---- DATA FOR THE TASK
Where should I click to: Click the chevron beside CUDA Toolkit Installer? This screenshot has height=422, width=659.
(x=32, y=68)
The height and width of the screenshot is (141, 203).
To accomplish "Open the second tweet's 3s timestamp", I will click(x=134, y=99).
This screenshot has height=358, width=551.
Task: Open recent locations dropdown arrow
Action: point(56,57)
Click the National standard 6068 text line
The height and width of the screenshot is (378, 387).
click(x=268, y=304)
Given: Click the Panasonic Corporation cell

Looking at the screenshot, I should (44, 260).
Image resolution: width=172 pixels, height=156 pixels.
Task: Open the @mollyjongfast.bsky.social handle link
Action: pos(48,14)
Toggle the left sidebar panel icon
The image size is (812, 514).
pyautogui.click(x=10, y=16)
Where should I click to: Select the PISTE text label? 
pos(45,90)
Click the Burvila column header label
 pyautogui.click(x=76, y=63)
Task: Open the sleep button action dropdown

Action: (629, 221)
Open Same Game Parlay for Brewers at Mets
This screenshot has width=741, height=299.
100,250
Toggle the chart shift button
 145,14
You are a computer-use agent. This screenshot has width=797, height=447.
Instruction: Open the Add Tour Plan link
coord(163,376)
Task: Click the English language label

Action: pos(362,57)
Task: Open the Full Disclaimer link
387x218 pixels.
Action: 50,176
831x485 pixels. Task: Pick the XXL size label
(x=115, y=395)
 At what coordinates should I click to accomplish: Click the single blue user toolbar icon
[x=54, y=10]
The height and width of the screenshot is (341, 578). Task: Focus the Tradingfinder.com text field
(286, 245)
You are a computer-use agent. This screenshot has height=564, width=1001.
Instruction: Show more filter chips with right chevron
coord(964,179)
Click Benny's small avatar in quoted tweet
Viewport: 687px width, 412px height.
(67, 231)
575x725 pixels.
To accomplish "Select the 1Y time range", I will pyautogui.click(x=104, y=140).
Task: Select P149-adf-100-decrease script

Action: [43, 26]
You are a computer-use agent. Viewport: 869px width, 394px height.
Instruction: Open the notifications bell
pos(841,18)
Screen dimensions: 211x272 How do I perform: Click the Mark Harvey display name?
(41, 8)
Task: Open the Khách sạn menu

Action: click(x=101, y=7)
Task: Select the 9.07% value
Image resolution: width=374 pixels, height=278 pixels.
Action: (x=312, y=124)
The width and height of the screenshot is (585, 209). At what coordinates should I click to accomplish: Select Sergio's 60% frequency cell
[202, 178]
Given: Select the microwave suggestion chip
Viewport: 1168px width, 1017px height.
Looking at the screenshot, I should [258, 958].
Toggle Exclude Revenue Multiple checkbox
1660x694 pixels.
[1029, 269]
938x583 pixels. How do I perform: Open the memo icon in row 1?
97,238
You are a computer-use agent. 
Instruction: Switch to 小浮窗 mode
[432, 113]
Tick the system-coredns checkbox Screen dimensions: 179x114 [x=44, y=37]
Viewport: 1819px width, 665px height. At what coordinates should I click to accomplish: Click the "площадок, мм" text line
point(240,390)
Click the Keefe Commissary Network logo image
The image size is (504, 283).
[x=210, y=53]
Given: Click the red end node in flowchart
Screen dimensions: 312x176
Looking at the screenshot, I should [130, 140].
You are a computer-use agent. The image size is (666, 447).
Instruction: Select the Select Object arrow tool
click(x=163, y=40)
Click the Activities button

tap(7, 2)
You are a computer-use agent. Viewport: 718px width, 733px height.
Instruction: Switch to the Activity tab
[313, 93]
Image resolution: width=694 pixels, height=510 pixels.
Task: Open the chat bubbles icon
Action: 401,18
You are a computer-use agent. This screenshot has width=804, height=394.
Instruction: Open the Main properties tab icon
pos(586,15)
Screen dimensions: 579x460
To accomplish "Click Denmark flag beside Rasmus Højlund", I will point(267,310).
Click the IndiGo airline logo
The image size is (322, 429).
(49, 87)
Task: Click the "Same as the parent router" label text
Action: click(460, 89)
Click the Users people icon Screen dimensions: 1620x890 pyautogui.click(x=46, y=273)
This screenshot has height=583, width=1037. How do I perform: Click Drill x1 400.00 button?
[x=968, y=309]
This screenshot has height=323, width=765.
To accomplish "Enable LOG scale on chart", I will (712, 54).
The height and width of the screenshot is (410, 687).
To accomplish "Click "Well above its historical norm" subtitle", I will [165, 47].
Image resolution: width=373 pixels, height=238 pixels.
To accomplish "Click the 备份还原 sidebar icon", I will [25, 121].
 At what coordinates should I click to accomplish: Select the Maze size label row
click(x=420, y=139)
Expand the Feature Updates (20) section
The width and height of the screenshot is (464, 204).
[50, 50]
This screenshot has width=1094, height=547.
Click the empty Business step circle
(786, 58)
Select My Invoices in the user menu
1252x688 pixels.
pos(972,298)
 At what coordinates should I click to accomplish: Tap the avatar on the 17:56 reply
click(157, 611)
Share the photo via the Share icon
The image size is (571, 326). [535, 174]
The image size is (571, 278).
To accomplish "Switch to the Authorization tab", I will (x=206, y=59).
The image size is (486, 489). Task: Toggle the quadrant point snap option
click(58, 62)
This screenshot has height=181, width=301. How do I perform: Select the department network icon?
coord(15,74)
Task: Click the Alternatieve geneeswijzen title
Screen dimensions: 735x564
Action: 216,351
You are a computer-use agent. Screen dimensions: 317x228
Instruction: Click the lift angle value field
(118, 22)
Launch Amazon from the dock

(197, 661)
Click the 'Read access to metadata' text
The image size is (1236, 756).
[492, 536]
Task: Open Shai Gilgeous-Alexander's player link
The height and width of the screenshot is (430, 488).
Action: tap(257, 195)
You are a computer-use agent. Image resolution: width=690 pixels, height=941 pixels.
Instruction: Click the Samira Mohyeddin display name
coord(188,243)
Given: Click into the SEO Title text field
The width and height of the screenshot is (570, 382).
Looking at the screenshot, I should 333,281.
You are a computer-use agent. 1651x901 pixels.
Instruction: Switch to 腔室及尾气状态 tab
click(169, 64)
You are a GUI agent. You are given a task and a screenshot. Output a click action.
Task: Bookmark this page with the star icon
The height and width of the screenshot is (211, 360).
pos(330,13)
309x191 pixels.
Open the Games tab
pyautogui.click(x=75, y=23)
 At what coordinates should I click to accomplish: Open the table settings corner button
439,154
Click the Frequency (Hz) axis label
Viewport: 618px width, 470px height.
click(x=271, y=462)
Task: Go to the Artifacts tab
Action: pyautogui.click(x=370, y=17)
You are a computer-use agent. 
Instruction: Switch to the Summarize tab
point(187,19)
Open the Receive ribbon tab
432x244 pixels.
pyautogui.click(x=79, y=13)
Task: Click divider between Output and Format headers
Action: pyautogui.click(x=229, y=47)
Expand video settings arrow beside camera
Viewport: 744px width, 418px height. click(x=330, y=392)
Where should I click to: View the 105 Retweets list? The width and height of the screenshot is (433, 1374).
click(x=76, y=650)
--------
WHAT THIS TASK INVOLVES: A word-for-word restatement of all the records is required.

EXERCISE SOLUTION:
Where should I click to: Click the chevron beside CUDA Toolkit Installer? This screenshot has height=422, width=659.
(x=32, y=68)
The height and width of the screenshot is (141, 203).
To accomplish "Open the second tweet's 3s timestamp", I will click(x=134, y=99).
This screenshot has height=358, width=551.
Task: Open recent locations dropdown arrow
Action: point(56,57)
Click the National standard 6068 text line
The height and width of the screenshot is (378, 387).
click(x=268, y=304)
Given: Click the Panasonic Corporation cell

Looking at the screenshot, I should (44, 260).
Image resolution: width=172 pixels, height=156 pixels.
Task: Open the @mollyjongfast.bsky.social handle link
Action: pos(48,14)
Toggle the left sidebar panel icon
The image size is (812, 514).
pyautogui.click(x=10, y=16)
Where should I click to: Select the PISTE text label? 
pos(45,90)
Click the Burvila column header label
 pyautogui.click(x=76, y=63)
Task: Open the sleep button action dropdown

Action: (629, 221)
Open Same Game Parlay for Brewers at Mets
This screenshot has width=741, height=299.
100,250
Toggle the chart shift button
 145,14
You are a computer-use agent. This screenshot has width=797, height=447.
Instruction: Open the Add Tour Plan link
coord(163,376)
Task: Click the English language label

Action: pos(362,57)
Task: Open the Full Disclaimer link
387x218 pixels.
Action: 50,176
831x485 pixels. Task: Pick the XXL size label
(x=115, y=395)
 At what coordinates should I click to accomplish: Click the single blue user toolbar icon
[x=54, y=10]
The height and width of the screenshot is (341, 578). Task: Focus the Tradingfinder.com text field
(286, 245)
You are a computer-use agent. This screenshot has height=564, width=1001.
Instruction: Show more filter chips with right chevron
coord(964,179)
Click Benny's small avatar in quoted tweet
Viewport: 687px width, 412px height.
(67, 231)
575x725 pixels.
To accomplish "Select the 1Y time range", I will pyautogui.click(x=104, y=140).
Task: Select P149-adf-100-decrease script

Action: [43, 26]
You are a computer-use agent. Viewport: 869px width, 394px height.
Instruction: Open the notifications bell
pos(841,18)
Screen dimensions: 211x272 How do I perform: Click the Mark Harvey display name?
(41, 8)
Task: Open the Khách sạn menu

Action: click(x=101, y=7)
Task: Select the 9.07% value
Image resolution: width=374 pixels, height=278 pixels.
Action: (x=312, y=124)
The width and height of the screenshot is (585, 209). At what coordinates should I click to accomplish: Select Sergio's 60% frequency cell
[202, 178]
Given: Select the microwave suggestion chip
Viewport: 1168px width, 1017px height.
Looking at the screenshot, I should [258, 958].
Toggle Exclude Revenue Multiple checkbox
1660x694 pixels.
[1029, 269]
938x583 pixels. How do I perform: Open the memo icon in row 1?
97,238
You are a computer-use agent. 
Instruction: Switch to 小浮窗 mode
[432, 113]
Tick the system-coredns checkbox Screen dimensions: 179x114 [x=44, y=37]
Viewport: 1819px width, 665px height. At what coordinates should I click to accomplish: Click the "площадок, мм" text line
point(240,390)
Click the Keefe Commissary Network logo image
The image size is (504, 283).
[x=210, y=53]
Given: Click the red end node in flowchart
Screen dimensions: 312x176
Looking at the screenshot, I should [130, 140].
You are a computer-use agent. The image size is (666, 447).
Instruction: Select the Select Object arrow tool
click(x=163, y=40)
Click the Activities button

tap(7, 2)
You are a computer-use agent. Viewport: 718px width, 733px height.
Instruction: Switch to the Activity tab
[313, 93]
Image resolution: width=694 pixels, height=510 pixels.
Task: Open the chat bubbles icon
Action: 401,18
You are a computer-use agent. This screenshot has width=804, height=394.
Instruction: Open the Main properties tab icon
pos(586,15)
Screen dimensions: 579x460
To accomplish "Click Denmark flag beside Rasmus Højlund", I will point(267,310).
Click the IndiGo airline logo
The image size is (322, 429).
(49, 87)
Task: Click the "Same as the parent router" label text
Action: click(460, 89)
Click the Users people icon Screen dimensions: 1620x890 pyautogui.click(x=46, y=273)
This screenshot has height=583, width=1037. How do I perform: Click Drill x1 400.00 button?
[x=968, y=309]
This screenshot has height=323, width=765.
To accomplish "Enable LOG scale on chart", I will (712, 54).
The height and width of the screenshot is (410, 687).
To accomplish "Click "Well above its historical norm" subtitle", I will [165, 47].
Image resolution: width=373 pixels, height=238 pixels.
To accomplish "Click the 备份还原 sidebar icon", I will [25, 121].
 At what coordinates should I click to accomplish: Select the Maze size label row
click(x=420, y=139)
Expand the Feature Updates (20) section
The width and height of the screenshot is (464, 204).
[50, 50]
This screenshot has width=1094, height=547.
Click the empty Business step circle
(786, 58)
Select My Invoices in the user menu
1252x688 pixels.
pos(972,298)
 At what coordinates should I click to accomplish: Tap the avatar on the 17:56 reply
click(157, 611)
Share the photo via the Share icon
The image size is (571, 326). [535, 174]
The image size is (571, 278).
To accomplish "Switch to the Authorization tab", I will (x=206, y=59).
The image size is (486, 489). Task: Toggle the quadrant point snap option
click(58, 62)
This screenshot has height=181, width=301. How do I perform: Select the department network icon?
coord(15,74)
Task: Click the Alternatieve geneeswijzen title
Screen dimensions: 735x564
Action: 216,351
You are a computer-use agent. Screen dimensions: 317x228
Instruction: Click the lift angle value field
(118, 22)
Launch Amazon from the dock

(197, 661)
Click the 'Read access to metadata' text
The image size is (1236, 756).
[492, 536]
Task: Open Shai Gilgeous-Alexander's player link
The height and width of the screenshot is (430, 488).
Action: tap(257, 195)
You are a computer-use agent. Image resolution: width=690 pixels, height=941 pixels.
Instruction: Click the Samira Mohyeddin display name
coord(188,243)
Given: Click into the SEO Title text field
The width and height of the screenshot is (570, 382).
Looking at the screenshot, I should 333,281.
You are a computer-use agent. 1651x901 pixels.
Instruction: Switch to 腔室及尾气状态 tab
click(169, 64)
You are a GUI agent. You are given a task and a screenshot. Output a click action.
Task: Bookmark this page with the star icon
The height and width of the screenshot is (211, 360).
pos(330,13)
309x191 pixels.
Open the Games tab
pyautogui.click(x=75, y=23)
 At what coordinates should I click to accomplish: Open the table settings corner button
439,154
Click the Frequency (Hz) axis label
Viewport: 618px width, 470px height.
click(x=271, y=462)
Task: Go to the Artifacts tab
Action: pyautogui.click(x=370, y=17)
You are a computer-use agent. 
Instruction: Switch to the Summarize tab
point(187,19)
Open the Receive ribbon tab
432x244 pixels.
pyautogui.click(x=79, y=13)
Task: Click divider between Output and Format headers
Action: pyautogui.click(x=229, y=47)
Expand video settings arrow beside camera
Viewport: 744px width, 418px height. click(x=330, y=392)
Where should I click to: View the 105 Retweets list? The width and height of the screenshot is (433, 1374).
click(x=76, y=650)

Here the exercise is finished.